Extracted material:
= = = =

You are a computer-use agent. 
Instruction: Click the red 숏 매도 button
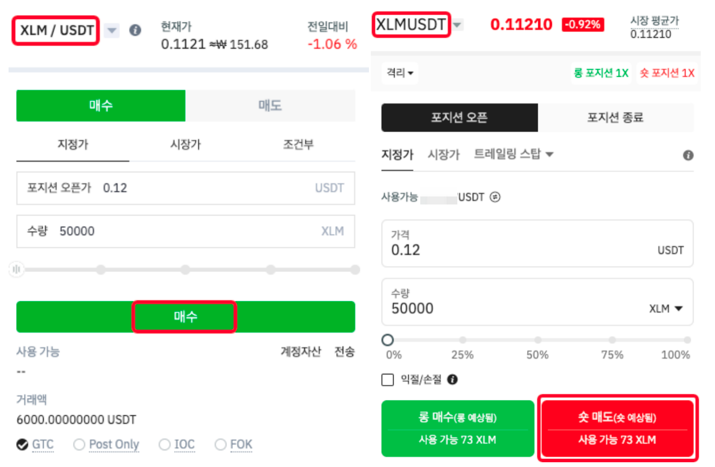(617, 428)
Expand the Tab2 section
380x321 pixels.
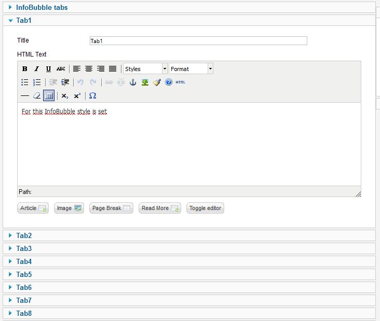24,235
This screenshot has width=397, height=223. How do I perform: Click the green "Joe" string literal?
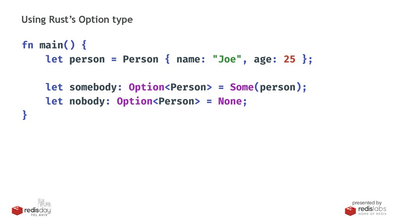pyautogui.click(x=227, y=59)
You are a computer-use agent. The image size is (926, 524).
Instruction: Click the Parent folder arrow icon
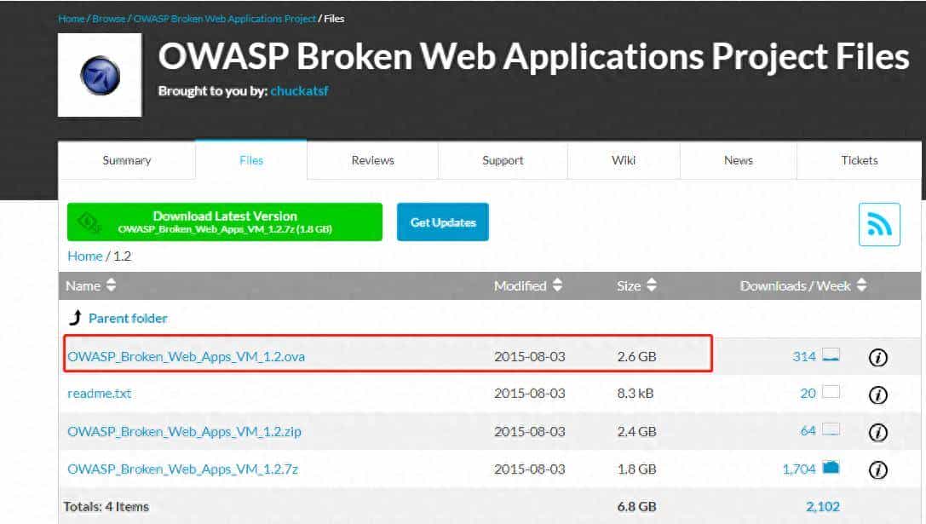coord(76,316)
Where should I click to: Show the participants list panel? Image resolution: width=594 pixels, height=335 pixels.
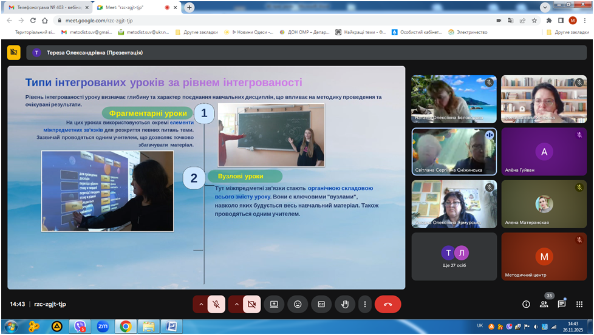tap(544, 304)
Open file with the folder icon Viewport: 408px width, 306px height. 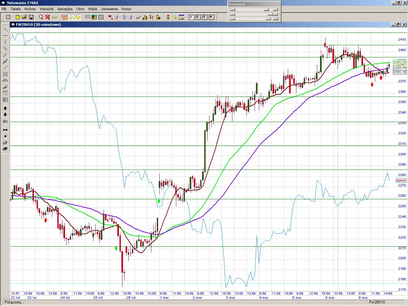[x=24, y=17]
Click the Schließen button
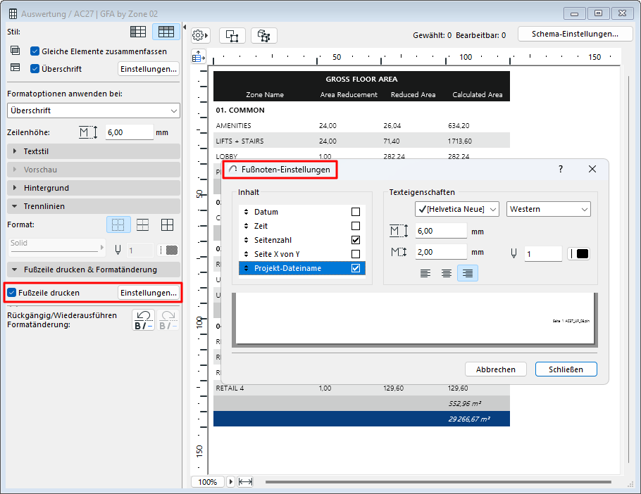The height and width of the screenshot is (494, 641). (x=566, y=369)
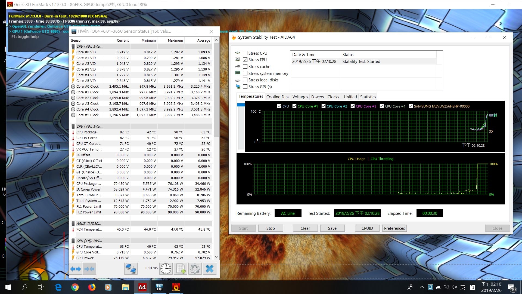Image resolution: width=522 pixels, height=294 pixels.
Task: Enable Stress GPU(s) checkbox
Action: tap(245, 87)
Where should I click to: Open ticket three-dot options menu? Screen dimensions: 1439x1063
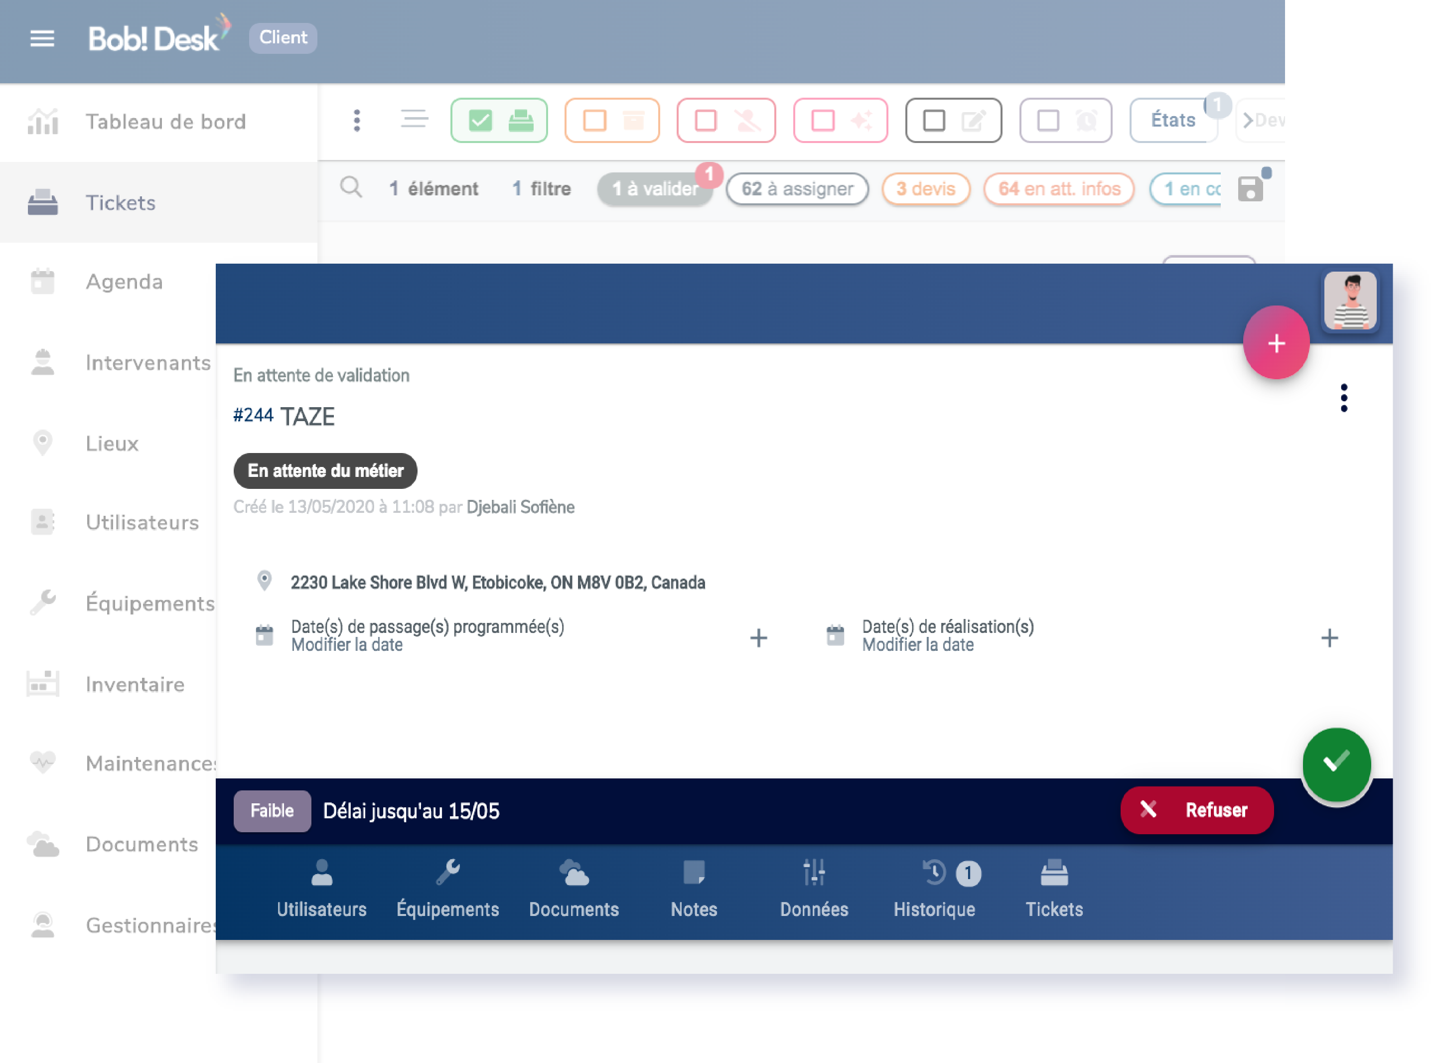1344,398
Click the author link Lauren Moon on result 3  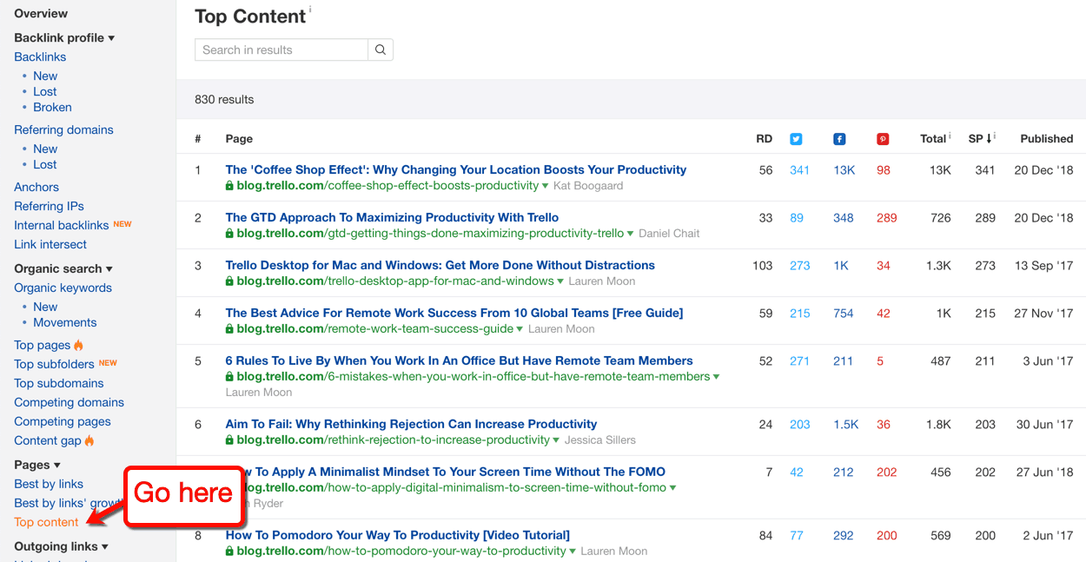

= = = =

Directions:
Write down how many lines in the data contain "computer". Add nothing else.

Task result:
2